* [TASK ITEM]
Please return every record exactly as written, leaving out the pictures.

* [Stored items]
*** Block opens ***

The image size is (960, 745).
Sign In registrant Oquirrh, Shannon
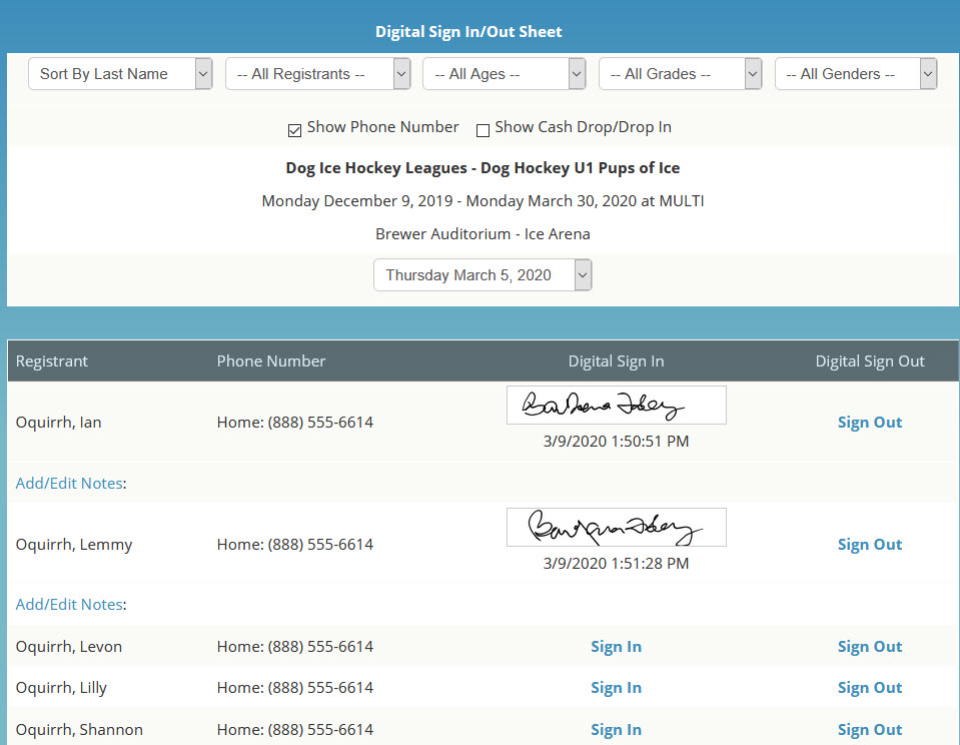tap(615, 729)
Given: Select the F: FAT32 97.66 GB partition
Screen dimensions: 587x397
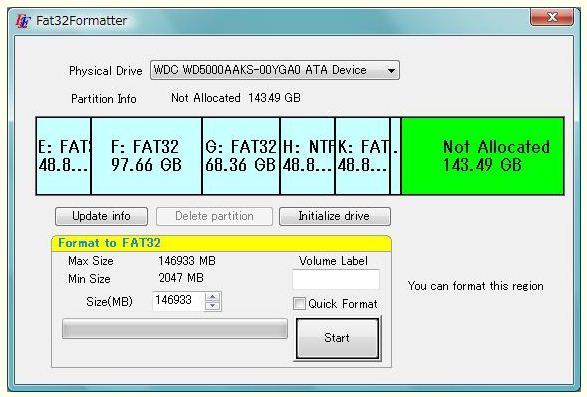Looking at the screenshot, I should [146, 156].
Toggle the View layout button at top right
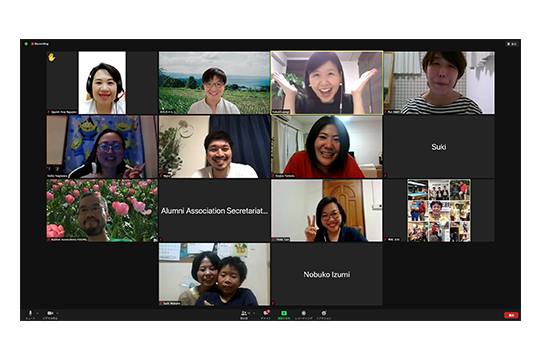The width and height of the screenshot is (540, 360). coord(512,44)
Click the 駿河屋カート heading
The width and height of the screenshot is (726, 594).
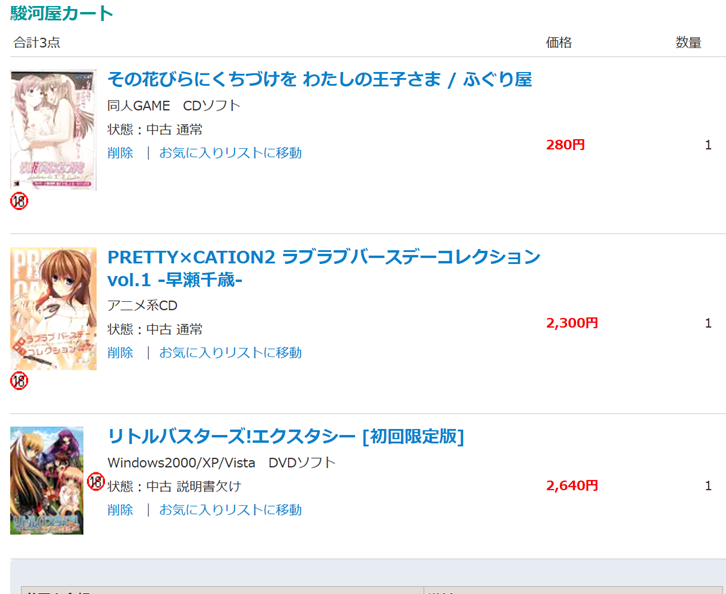[x=62, y=13]
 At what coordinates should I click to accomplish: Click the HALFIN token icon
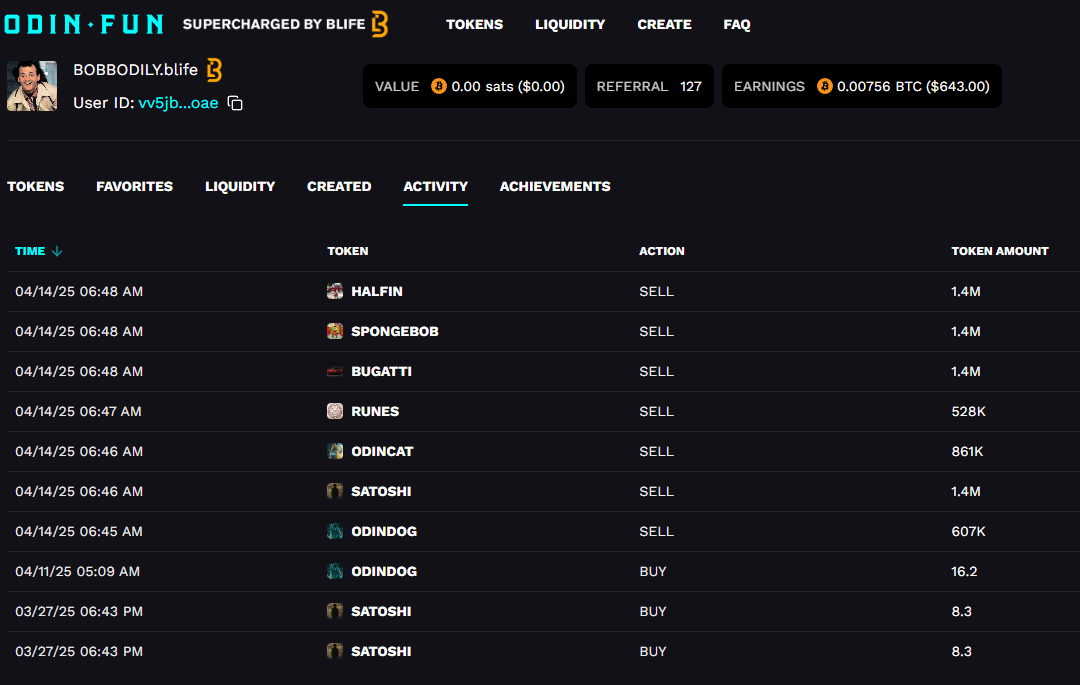point(335,291)

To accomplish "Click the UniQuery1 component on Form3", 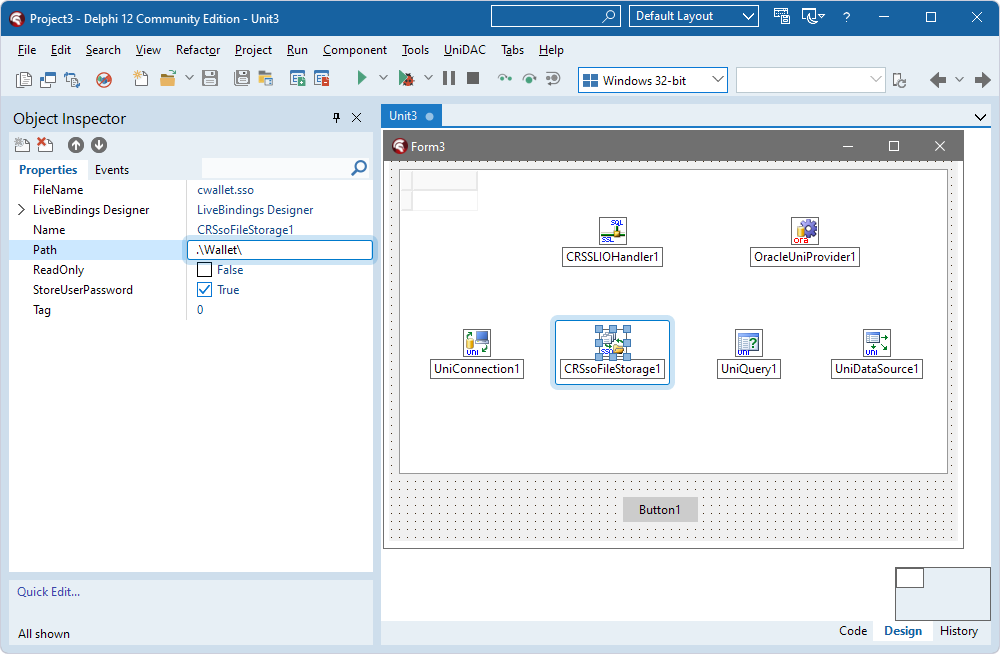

*** Block closes ***

* [ANSWER BOX]
The image size is (960, 745).
Sign In registrant Oquirrh, Shannon
tap(615, 729)
Given: Select the F: FAT32 97.66 GB partition
Screen dimensions: 587x397
Looking at the screenshot, I should [146, 156].
Toggle the View layout button at top right
The width and height of the screenshot is (540, 360). coord(512,44)
Click the 駿河屋カート heading
The width and height of the screenshot is (726, 594).
[x=62, y=13]
 At what coordinates should I click to accomplish: Click the HALFIN token icon
point(335,291)

To accomplish "Click the UniQuery1 component on Form3", 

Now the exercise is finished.